Per tentare di superare questa interminabile e deprimente fase storica, che sembra destinata a non finire mai, occorre tornare a ri-considerare la teoria marxista una guida per l’azione, una scienza politico-filosofica materialistica di classe, che, come per tutte le altre scienze sociali, i cambiamenti arricchiscono. Considerarla una specie di reliquia, di sacra teoria invariante da imparare a memoria, come hanno fatto per decenni tanti suoi duri e puri pretesi cultori, professando di volerla preservare, ha servito soltanto ad esternalizzarla dalla lotta e a renderla inoffensiva. Se si vuole ambire a realizzare un qualcosa di politicamente tangibile, penso che occorra adoprarsi ad unire le poche forze sane rimaste, storicamente affini. Mettendo assieme un gruppo di compagni di una certa consistenza, forse si potrebbe dare una importante mano alla lotta di classe per il cambiamento, una lotta politica che si basi su analisi della situazione complessiva fatte in modo serio ed approfondito, che ambisca a dare elevati obiettivi comuni. Per poter compiere passi in tale direzione, bisogna smetterla di atteggiarsi a portatori di verità assolute che non esistono, e passare dalla critica distruttiva, ad un confronto veramente dialettico sulle grandi questioni economiche, politiche e sociali che i grandi avvenimenti impongono. Credo cioè che sia più che mai necessario ricominciare a comportarci da sinceri compagni di strada, da militanti che hanno sempre affermato d’ispirarsi agli stessi principi e di voler lottare per la stessa identica causa.

2 febbraio 2011

Note

1. Mia sintesi del documento riportato da l’Unità del 11/1/11.

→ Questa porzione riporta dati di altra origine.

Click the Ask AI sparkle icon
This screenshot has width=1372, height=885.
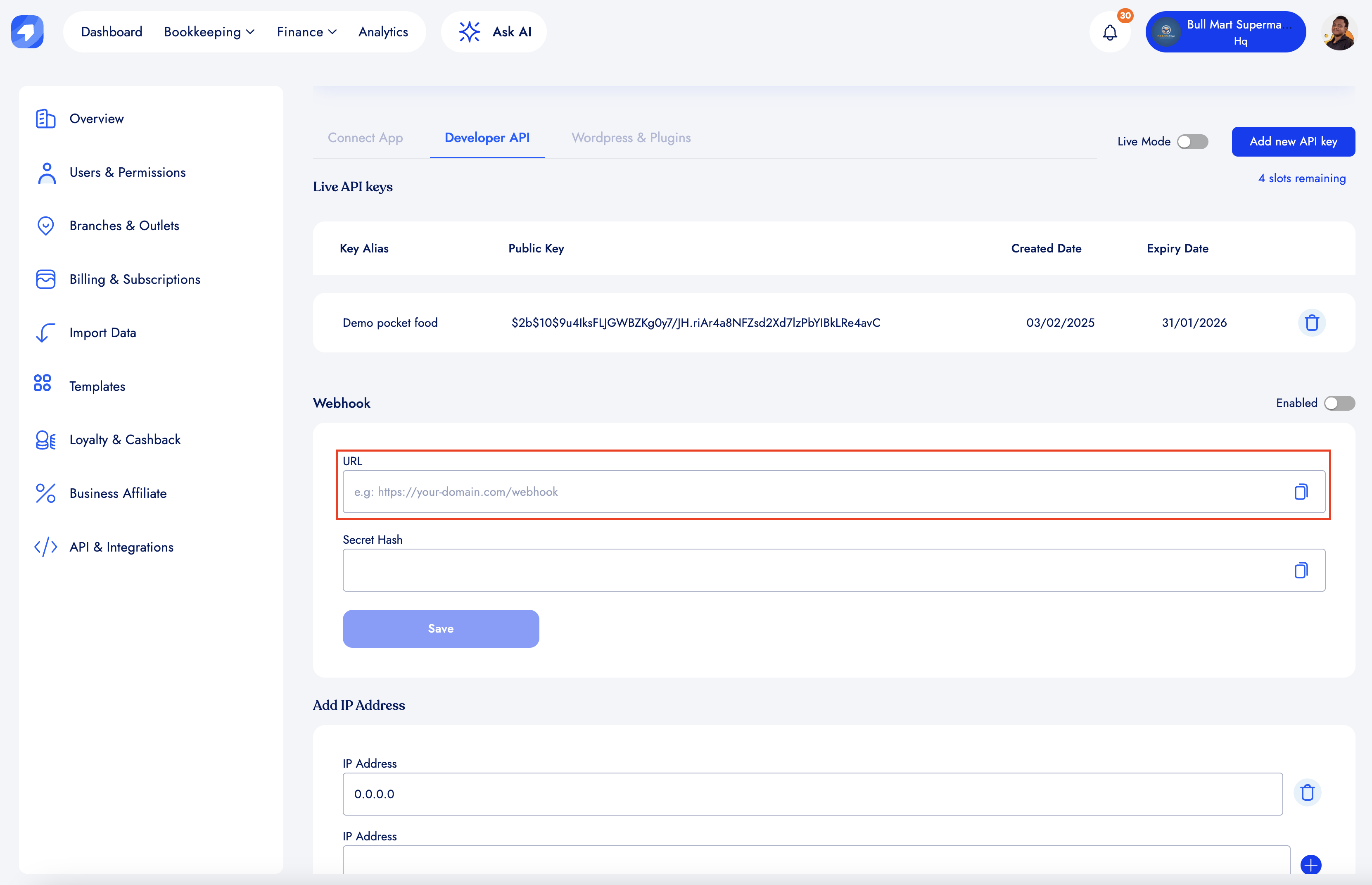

2. In caso di superamento dei gg. di malattia -considerati assenteismo- pari al 6% nel 2011, 4% nel 2012, 3% nel 2013, l’azienda non paga l’integrazione per il I° giorno se iniziata in collegamento con riposi, festività o ferie. Da questa norma sono esonerati i dipendenti affetti da gravi patologie.

3. E’ previsto dallo Statuto dei lavoratori.

4. Così era previsto con l’ingresso dell’americana Chrysler nella nova azienda Mirafiori; recentemente però, l’a. d. ha affermato che tale entrata non ci sarà, ma non ho avuto occasione di conoscere altri dettagli.

5. Con la sola eccezione di “Italia dei valori”.

6. Per esempio, agli stabilimenti Alenia di Grottaglie (TA) e Foggia, sono stati sottoscritti accordi per 21 turni settimanali; all’Ilva di Taranto è stato firmato un contratto integrativo su scioperi, assenze e turni, che garantiscono la lavorazione a ciclo continuo. (Il Sole 24 Ore 22/1/11).

7. Al citato stabilimento Alenia di Grottaglie, la Fiom ha firmato dopo il referendum.

8. Il Sole 24 Ore 29 gennaio 2011 pag. 14.

9. Nelle ultime settimane lo scontro causato dal progressivo immiserimento portato in molti paesi dalla crisi ed aggravato dalla crescente corruzione delle gerarchie al potere, ha incendiato i paesi islamici di Tunisia, Algeria, Giordania, Egitto, Arabia Saudita e Yemen; inoltre l’Albania ed altri paesi.